Grain boundaries are essential components of polycrystalline materials, influencing mechanical and physical properties. In light of this, recent advancements in “Grain Boundary Engineering” (GBE) and “Heterogeneous Microstructures” have been proposed, aiming to optimize grain boundary types, contents, and distributions to enhance material performance [1,2,3]. Controlling grain growth via grain boundary migration represents a primary method of grain boundary regulation [4].

Conventional heat treatment (HT) remains widely used for microstructure regulation but faces challenges in achieving complex microstructure and imposes high demands on pre-processing [5]. This highlights the inherent limitations of HT regarding the scales of heat transfer (i.e., contact, convection, radiation areas). Specifically, the temperature control scales in HT are typically at the centimeter level or above, whereas microstructure regulation often requires precision at the micro- or nano-meter scale. This mismatch makes precise microstructure regulation difficult and highly reliant on pre-processing design. Moreover, even if local temperature control can be achieved through methods like local heat treatment, the process remains highly dependent on the structure of the components. This necessitates the redesign of the heat source structure for components with different structures, leading to an increase in cost. Therefore, a new method featuring a smaller minimum regulation unit size or an alternative energy input approach is required.

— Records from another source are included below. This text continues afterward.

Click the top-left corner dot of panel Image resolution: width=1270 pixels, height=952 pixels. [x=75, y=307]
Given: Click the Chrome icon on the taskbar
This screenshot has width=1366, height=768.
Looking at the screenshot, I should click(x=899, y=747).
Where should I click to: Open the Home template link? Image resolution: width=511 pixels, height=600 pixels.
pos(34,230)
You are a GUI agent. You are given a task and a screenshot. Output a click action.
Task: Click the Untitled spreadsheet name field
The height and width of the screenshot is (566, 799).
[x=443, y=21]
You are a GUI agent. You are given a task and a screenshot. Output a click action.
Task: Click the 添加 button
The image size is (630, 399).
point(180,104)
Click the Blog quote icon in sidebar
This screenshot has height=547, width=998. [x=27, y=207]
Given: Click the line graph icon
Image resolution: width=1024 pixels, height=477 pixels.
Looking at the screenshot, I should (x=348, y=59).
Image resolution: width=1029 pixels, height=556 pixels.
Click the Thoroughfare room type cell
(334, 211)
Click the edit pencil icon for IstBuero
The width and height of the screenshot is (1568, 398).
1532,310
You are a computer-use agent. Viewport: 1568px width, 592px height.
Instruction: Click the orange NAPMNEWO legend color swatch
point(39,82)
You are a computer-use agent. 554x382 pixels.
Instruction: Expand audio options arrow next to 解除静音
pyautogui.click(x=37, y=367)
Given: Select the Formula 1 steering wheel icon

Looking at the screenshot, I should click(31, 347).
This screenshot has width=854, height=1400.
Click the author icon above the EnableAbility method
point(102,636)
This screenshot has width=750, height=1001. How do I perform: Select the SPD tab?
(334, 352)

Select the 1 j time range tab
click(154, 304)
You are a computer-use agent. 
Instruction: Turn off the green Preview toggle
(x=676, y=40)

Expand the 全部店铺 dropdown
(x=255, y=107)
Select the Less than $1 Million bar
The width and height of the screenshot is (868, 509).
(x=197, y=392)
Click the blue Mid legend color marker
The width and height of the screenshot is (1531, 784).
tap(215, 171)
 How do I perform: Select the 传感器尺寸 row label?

Electric pulse treatment (EPT), a new energy field-assisted treatment method, has garnered increasing attention in microstructure regulation, including recovery, recrystallization, phase transformation, and other related phenomena in various metallic materials, such as superalloys [6,7], aluminum [8], and titanium alloys [9,10]. This growing interest originates from its unique combination of thermal and athermal effects, which enable local microstructure regulation and enhances the efficiency of microstructure evolution [11,12]. Compared to HT, EPT generates local Joule heat at defects through their high electrical resistance, resulting in a microstructure-dependent temperature field within the materials [13]. By shifting the scale of energy input from the macroscopic level of components to the micro/nanoscopic level, EPT effectively enhances the freedom and precision of microstructure regulation. Furthermore, EPT demonstrates athermal effects, such as electron wind effects, skin effects, and magnetic effects, which promote dislocation motion, reduce the activation energy, and lower the energy consumption. These two effects render EPT a highly promising technique for precise microstructure regulation. However, unlike significant microstructure changes (e.g., recrystallization and phase transformation), grain growth receives limited attention since it primarily involves grain coarsening. Moreover, research on grain growth under EPT has yielded contradictory findings. Some studies suggest that electric pulses can promote grain boundary migration [14], while others indicate inhibition [15,16]. These discrepancies reflect the complexity of EPT’s influence on grain growth. Specifically, as previously described, the thermal effects change dynamically with microstructure evolution, while the athermal effects vary in form and direction, leading to an unclear correlation between the microstructures before and after EPT. Therefore, the characterization of grain growth behaviors under EPT and the study of the rules of thermal and athermal effects are the core of this study.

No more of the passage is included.